Given recent reports that suggest the generative AI landscape has caught Google’s leadership off guard, it’s understandable that a product like live images might seem underwhelming. This observation raises concerns about whether a more advanced version of this product might have existed within Google's research.
Generative models like Imagen rely on a vast array of examples typically sourced from public websites and data sets. Many AI vendors regard this training data as a crucial competitive edge and are hesitant to disclose it, as it also poses potential intellectual property risks.
When inquiring about the training data used for Imagen 2 and whether creators could opt out of the process if their work was included, Google responded that its models are “primarily” trained on publicly available web data from sources such as “blog posts, media transcripts, and public forums.” However, specifics regarding these sources remain vague.
A representative referenced Google's web publisher controls that enable site owners to block data scraping by the company, but Google did not commit to providing an opt-out mechanism or compensating creators for their unintentional contributions—a step that competitors like OpenAI and Adobe have taken.
It's also critical to note that the text-to-live images feature does not fall under Google's generative AI indemnification policy, which shields Vertex AI customers from copyright claims linked to Google's use of training data and outputs from generative AI models. This is due to text-to-live images currently being in preview status; the policy only applies to products in general availability (GA).

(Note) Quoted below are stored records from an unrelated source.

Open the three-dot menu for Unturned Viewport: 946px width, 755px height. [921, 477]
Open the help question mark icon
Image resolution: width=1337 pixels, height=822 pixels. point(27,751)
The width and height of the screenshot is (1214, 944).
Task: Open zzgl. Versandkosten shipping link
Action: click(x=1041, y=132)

Concerns around regurgitation—where a generative model reproduces exact examples from its training data—remain valid for corporate users. Both informal and academic studies have shown that the initial version of Imagen was not immune to this issue, sometimes generating recognizable images of individuals or copyrighted artistic works under certain prompts.
Barring any significant controversies or unforeseen challenges, text-to-live images will eventually transition to general availability. However, given its current state, Google is essentially advising users to proceed with caution.